** Reading passage **
────────────────

LONDON — Two U.S. congressmen have called for terminally sick British baby Charlie Gard to be given U.S. residency so he can undergo treatment in America.

Republican congressmen Brad Wenstrup and Trent Franks will introduce a bill to the House of Representatives this week calling for the 11-month old baby — who is on life-support in a London hospital — and his parents to be granted permanent residence in the United States.

It comes as the latest intervention from the United States in the case of baby Charlie, who has a rare genetic condition and can’t move his arms or legs or breathe unaided. Charlie suffers from an inherited mitochondrial disease referred to generally as “MDDS.” His condition is terminal.

U.S. Lawmakers Call for Residency for Terminally Ill Charlie Gard 1:38

“Our bill will support Charlie’s parents’ right to choose what is best for their son, by making Charlie a lawful permanent resident in the U.S. in order for him to receive treatments that could save his life,” the congressmen said in a joint statement released Friday.

On the same day Charlie’s parents were given new hope as the hospital caring for their baby asked England’s High Court to rehear his case after two hospitals offered Charlie experimental therapy.

Related: Trump Tweets Support for Terminally Sick Baby Charlie Gard

Last week New-York Presybterian Hospital/Columbia University Irving Medical Center offered to admit Charlie and to provide him with experimental treatment, according to the Washington Post.

────────────────

(Entries from a dataset)

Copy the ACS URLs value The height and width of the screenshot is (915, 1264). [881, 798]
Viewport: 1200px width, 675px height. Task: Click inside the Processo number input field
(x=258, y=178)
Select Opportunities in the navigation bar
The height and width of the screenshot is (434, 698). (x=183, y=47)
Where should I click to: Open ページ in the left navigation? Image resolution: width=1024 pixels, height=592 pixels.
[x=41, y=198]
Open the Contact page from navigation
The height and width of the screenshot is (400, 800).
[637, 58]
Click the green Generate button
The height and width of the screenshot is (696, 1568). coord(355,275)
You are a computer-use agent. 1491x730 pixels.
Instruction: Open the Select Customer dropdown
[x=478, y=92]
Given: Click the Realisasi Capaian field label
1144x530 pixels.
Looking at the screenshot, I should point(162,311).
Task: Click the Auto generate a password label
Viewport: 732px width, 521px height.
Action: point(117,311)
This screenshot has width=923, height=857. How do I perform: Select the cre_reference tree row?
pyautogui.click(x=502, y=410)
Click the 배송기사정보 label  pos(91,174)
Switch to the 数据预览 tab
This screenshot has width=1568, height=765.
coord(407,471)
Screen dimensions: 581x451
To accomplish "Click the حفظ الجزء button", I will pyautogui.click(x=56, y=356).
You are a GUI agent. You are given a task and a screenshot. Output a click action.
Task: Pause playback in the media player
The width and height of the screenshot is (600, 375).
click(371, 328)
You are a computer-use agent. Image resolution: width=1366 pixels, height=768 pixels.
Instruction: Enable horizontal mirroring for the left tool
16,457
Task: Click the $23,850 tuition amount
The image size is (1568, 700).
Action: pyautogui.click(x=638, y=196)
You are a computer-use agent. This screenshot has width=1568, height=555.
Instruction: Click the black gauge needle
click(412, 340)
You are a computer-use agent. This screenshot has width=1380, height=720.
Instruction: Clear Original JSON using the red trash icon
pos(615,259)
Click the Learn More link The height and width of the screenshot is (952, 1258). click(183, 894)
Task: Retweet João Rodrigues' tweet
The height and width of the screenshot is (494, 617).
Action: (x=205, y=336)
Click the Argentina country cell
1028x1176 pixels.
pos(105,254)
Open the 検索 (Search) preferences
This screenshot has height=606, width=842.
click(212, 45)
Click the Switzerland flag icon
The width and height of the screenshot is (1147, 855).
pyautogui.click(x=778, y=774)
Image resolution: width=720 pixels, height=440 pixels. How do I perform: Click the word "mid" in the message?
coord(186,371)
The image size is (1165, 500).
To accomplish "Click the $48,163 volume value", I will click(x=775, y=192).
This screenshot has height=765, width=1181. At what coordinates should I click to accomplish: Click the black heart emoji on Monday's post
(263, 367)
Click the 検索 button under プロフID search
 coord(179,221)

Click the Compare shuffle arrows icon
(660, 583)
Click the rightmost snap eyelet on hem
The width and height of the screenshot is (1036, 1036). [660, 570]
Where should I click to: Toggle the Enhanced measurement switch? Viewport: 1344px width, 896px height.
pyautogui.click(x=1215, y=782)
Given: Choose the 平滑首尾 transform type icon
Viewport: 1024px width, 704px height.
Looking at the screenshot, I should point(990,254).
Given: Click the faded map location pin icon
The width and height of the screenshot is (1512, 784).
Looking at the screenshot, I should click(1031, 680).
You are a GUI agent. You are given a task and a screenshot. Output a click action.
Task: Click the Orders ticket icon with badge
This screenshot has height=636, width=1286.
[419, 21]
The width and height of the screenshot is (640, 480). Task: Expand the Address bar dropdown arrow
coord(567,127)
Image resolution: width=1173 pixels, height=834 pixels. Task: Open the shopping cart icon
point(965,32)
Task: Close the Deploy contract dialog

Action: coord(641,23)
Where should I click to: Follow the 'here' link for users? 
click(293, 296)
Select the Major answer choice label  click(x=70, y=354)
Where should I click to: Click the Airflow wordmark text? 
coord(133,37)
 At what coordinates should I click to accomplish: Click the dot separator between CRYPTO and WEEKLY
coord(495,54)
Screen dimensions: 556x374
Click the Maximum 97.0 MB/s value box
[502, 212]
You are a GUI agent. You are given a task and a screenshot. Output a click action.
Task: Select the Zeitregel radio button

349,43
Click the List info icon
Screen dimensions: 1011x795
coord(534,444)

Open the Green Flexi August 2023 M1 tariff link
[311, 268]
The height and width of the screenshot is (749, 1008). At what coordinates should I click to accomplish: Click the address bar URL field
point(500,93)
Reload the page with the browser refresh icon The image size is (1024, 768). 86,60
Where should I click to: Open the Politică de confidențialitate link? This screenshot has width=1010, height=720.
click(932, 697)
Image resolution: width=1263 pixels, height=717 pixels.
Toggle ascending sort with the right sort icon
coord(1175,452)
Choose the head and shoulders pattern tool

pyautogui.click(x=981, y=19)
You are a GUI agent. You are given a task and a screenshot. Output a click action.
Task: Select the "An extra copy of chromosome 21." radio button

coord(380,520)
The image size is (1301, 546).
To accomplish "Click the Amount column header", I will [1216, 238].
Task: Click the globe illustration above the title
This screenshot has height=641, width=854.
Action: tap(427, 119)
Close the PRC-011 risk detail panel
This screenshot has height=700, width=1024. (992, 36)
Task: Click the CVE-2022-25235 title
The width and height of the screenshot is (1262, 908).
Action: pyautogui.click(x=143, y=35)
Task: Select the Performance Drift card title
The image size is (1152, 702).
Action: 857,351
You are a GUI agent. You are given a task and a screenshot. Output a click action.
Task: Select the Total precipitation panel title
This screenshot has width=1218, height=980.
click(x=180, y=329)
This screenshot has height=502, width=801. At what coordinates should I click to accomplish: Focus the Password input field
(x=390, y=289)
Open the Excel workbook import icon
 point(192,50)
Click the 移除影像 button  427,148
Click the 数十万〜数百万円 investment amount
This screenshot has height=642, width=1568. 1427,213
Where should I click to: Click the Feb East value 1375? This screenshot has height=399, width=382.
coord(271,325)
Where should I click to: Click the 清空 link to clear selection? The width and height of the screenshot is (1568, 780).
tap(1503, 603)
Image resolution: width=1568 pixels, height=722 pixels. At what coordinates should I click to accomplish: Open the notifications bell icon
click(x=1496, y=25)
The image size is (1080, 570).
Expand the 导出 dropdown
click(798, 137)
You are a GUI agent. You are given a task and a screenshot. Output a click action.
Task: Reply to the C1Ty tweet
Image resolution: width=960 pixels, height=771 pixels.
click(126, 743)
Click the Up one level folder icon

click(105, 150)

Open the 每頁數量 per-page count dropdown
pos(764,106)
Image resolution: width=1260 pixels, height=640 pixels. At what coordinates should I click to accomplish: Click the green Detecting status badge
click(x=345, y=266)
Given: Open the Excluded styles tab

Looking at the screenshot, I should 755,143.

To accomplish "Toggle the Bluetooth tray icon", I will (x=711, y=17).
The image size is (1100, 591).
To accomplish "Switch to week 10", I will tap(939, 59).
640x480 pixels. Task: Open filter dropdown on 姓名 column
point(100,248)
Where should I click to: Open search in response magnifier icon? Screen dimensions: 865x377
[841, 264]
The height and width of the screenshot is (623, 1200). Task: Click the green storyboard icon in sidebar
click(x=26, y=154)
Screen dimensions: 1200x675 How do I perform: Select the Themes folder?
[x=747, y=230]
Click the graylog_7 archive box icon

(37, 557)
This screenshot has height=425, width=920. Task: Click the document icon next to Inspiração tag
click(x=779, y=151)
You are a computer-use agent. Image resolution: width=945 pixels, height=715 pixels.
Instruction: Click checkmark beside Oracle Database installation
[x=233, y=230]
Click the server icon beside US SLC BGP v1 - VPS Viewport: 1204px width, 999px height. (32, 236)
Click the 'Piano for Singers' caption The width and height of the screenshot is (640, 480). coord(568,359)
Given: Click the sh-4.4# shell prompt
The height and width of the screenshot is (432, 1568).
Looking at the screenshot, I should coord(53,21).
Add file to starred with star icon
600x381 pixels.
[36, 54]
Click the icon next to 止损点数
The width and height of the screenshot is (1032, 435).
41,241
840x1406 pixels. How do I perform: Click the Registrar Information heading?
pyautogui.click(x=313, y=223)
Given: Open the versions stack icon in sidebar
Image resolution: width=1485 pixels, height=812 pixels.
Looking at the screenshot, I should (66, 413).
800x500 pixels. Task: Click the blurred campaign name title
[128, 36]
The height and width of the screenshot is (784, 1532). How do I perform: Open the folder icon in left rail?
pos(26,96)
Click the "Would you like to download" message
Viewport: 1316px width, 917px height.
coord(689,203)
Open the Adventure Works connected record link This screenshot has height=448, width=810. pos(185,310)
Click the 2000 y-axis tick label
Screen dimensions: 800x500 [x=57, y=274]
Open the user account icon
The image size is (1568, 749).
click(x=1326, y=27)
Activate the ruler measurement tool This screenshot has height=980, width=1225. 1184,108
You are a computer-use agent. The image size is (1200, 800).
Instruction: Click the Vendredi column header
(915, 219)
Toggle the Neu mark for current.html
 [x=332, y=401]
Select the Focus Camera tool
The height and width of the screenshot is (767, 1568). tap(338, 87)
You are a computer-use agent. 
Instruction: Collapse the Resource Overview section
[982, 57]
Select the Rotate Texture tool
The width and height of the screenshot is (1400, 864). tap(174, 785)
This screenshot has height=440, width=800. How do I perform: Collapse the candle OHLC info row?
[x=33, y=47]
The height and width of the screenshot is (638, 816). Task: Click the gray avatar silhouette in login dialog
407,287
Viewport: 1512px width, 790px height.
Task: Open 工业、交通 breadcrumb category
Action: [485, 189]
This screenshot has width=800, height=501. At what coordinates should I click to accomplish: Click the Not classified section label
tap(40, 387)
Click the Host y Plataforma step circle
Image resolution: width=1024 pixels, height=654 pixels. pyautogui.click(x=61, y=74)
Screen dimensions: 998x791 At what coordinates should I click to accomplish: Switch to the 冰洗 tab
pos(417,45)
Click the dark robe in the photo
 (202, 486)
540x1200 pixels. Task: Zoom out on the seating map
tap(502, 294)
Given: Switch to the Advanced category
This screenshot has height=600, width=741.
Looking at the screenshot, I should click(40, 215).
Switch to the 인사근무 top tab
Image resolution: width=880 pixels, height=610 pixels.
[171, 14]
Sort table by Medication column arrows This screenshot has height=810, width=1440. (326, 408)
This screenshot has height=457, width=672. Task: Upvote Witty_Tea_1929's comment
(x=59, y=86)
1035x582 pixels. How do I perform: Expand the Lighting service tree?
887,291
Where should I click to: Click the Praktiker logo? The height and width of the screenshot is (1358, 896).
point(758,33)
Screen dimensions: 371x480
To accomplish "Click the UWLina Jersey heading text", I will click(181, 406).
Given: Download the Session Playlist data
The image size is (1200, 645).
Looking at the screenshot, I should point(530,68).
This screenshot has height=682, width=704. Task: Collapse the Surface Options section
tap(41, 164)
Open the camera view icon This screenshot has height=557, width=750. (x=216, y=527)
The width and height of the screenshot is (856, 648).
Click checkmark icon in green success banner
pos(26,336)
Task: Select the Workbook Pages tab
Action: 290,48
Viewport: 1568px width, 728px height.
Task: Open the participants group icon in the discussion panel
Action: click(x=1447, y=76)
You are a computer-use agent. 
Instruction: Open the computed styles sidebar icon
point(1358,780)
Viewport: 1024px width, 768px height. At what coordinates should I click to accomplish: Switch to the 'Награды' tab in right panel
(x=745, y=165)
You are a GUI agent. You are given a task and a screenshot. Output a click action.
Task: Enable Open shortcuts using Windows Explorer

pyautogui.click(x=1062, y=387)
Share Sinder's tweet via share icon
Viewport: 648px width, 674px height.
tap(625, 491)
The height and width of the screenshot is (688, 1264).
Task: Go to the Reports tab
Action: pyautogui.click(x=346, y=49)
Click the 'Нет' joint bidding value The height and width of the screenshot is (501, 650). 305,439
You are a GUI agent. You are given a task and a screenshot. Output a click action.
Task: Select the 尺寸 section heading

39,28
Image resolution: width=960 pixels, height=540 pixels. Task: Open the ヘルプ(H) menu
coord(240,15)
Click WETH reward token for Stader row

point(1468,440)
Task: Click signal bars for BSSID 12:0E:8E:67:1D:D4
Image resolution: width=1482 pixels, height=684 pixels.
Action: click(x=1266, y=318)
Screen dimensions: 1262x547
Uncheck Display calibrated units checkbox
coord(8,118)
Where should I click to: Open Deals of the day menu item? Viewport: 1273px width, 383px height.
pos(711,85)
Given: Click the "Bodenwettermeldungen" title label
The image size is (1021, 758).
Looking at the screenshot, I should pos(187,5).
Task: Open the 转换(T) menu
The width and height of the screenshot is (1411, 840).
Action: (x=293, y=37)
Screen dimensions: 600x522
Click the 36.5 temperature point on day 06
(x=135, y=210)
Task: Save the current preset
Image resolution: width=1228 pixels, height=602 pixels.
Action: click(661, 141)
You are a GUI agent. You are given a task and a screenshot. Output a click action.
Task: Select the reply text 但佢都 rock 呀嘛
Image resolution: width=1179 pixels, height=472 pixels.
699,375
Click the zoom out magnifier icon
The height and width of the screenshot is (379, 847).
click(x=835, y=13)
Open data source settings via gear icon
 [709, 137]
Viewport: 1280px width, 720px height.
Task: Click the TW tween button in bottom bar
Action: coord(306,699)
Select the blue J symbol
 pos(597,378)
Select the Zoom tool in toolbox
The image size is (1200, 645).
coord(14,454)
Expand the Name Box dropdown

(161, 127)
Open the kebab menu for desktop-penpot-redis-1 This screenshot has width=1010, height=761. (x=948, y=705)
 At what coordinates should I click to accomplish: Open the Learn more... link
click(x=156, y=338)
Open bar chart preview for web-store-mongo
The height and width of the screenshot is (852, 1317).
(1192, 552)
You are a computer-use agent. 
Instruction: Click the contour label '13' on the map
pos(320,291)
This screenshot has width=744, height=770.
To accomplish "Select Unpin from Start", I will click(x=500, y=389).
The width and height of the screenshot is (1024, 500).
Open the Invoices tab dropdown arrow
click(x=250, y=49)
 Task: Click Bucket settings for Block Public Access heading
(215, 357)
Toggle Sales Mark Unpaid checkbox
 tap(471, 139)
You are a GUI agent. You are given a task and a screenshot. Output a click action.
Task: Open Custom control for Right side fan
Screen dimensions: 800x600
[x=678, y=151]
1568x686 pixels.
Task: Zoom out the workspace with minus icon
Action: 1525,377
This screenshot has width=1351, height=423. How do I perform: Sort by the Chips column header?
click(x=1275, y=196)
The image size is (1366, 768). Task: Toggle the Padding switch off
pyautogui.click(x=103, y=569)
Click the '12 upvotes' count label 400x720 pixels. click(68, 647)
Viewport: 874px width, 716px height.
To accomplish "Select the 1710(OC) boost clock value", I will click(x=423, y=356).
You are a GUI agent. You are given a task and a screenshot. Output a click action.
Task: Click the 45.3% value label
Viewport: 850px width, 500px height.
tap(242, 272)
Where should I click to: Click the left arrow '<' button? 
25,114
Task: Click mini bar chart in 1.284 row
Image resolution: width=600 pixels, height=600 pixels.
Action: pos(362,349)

────────────────

** To do **
A. From the article on Charlie Gard, extract the passage starting at "It comes as" and ending at "statement released Friday.".
B. Answer these from the article on Charlie Gard:
(i) Which two congressmen will introduce the bill?
(ii) How old is Charlie?
(iii) What did the hospital caring for Charlie ask England's High Court to do?

** Per-task outputs **
A.
It comes as the latest intervention from the United States in the case of baby Charlie, who has a rare genetic condition and can’t move his arms or legs or breathe unaided. Charlie suffers from an inherited mitochondrial disease referred to generally as “MDDS.” His condition is terminal.

U.S. Lawmakers Call for Residency for Terminally Ill Charlie Gard 1:38

“Our bill will support Charlie’s parents’ right to choose what is best for their son, by making Charlie a lawful permanent resident in the U.S. in order for him to receive treatments that could save his life,” the congressmen said in a joint statement released Friday.

B.
(i) Brad Wenstrup and Trent Franks
(ii) 11 months
(iii) Rehear his case